2. Lock down Firebase

In the Firebase Console:

• Authentication → Settings → Authorized domains — add only the domain(s) you'll deploy to. This is the real security boundary; the public apiKey is fine to ship in the bundle, but authorized domains stop anyone from reusing your project from a different host.

3. Run locally

Serve the folder over HTTP (Firebase Auth requires http://localhost, not file://):

npx http-server -p 5500
# then open http://localhost:5500/

On Windows, if PowerShell blocks the npx script, run npx.cmd http-server -p 5500 instead, or one-time Set-ExecutionPolicy -Scope CurrentUser RemoteSigned.

4. Deploy (pick one — all free)

This is a static site: only index.html is needed at runtime. firebase.json (included) tells Firebase Hosting to ship index.html and skip config.js, API_S.env, node_modules/, and other dev-only files.

Firebase Hosting (recommended if you already use Firebase)

npm install -g firebase-tools
firebase login
firebase deploy    # firebase.json already configured

The first firebase deploy will ask which project to link — pick the one matching your config.js Firebase IDs.

Netlify — drag the folder onto app.netlify.com/drop, or connect a GitHub repo. Add config.js via the dashboard (Site settings → Build & deploy → Environment, or upload directly) — never commit it.

Vercel / Cloudflare Pages — same idea: connect the repo, set the output to root, deploy.
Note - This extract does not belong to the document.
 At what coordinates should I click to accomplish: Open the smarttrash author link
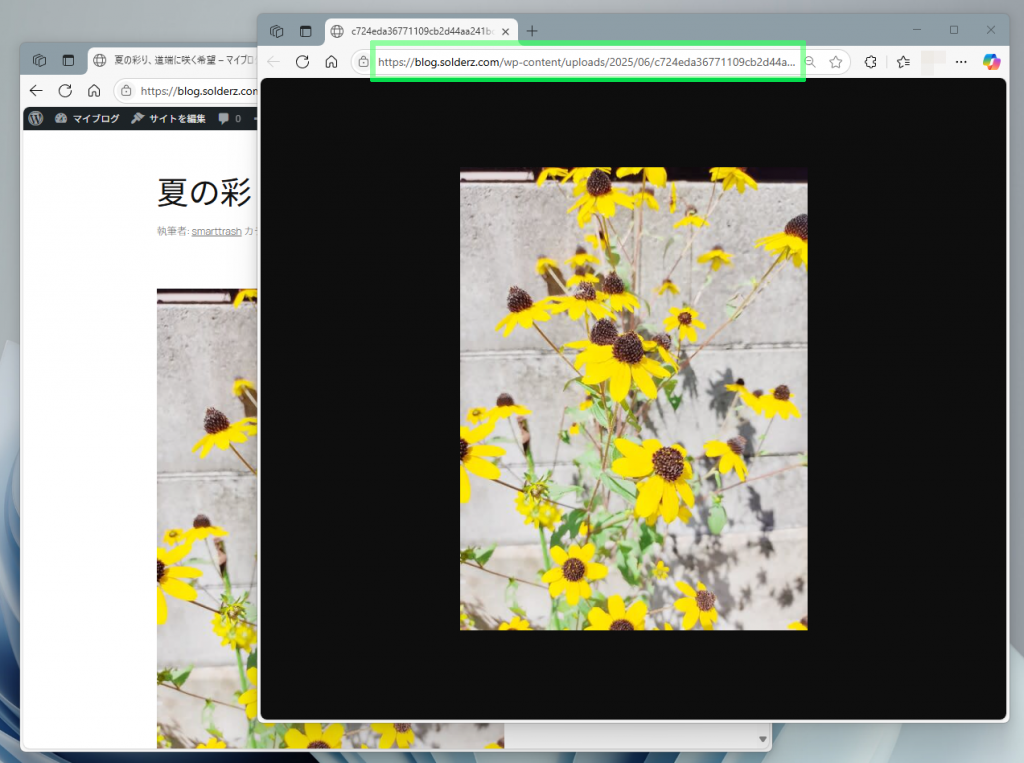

GitHub Pages — works but requires a public repo on the free plan, and config.js would need to be committed (defeating its gitignore). Not recommended.

File overview

• index.html — entire app (HTML + CSS + JS in one file).
• firebase.json — Firebase Hosting config; tells firebase deploy what to ship and what to skip.
• .firebaserc — Firebase project + hosting targets (production / preview); committed so future deploys skip the picker.
• public_api_config.js — Firebase + EmailJS values. Gitignored (so forks bring their own), deployed (so the live site can sign users in). Contents are designed to be client-visible.
• private_api_config.js — Gemini key only. Gitignored AND deploy-ignored. Stays on your machine only. Empty value means BYO mode for the deployed site.
• *_api_config.example.js — templates for the two configs; commit these.
• pokesearch-backup.html — older snapshot.
• package.json / package-lock.json — only there to pull in the firebase npm package for local development; the deployed site loads Firebase from a CDN.

Notes on cost & security

• Gemini key is the only one with real per-call cost. The BYO flow keeps the hosted site free.
• localStorage scope: a user's Gemini key lives only in the browser/profile that set it. Clearing site data removes it.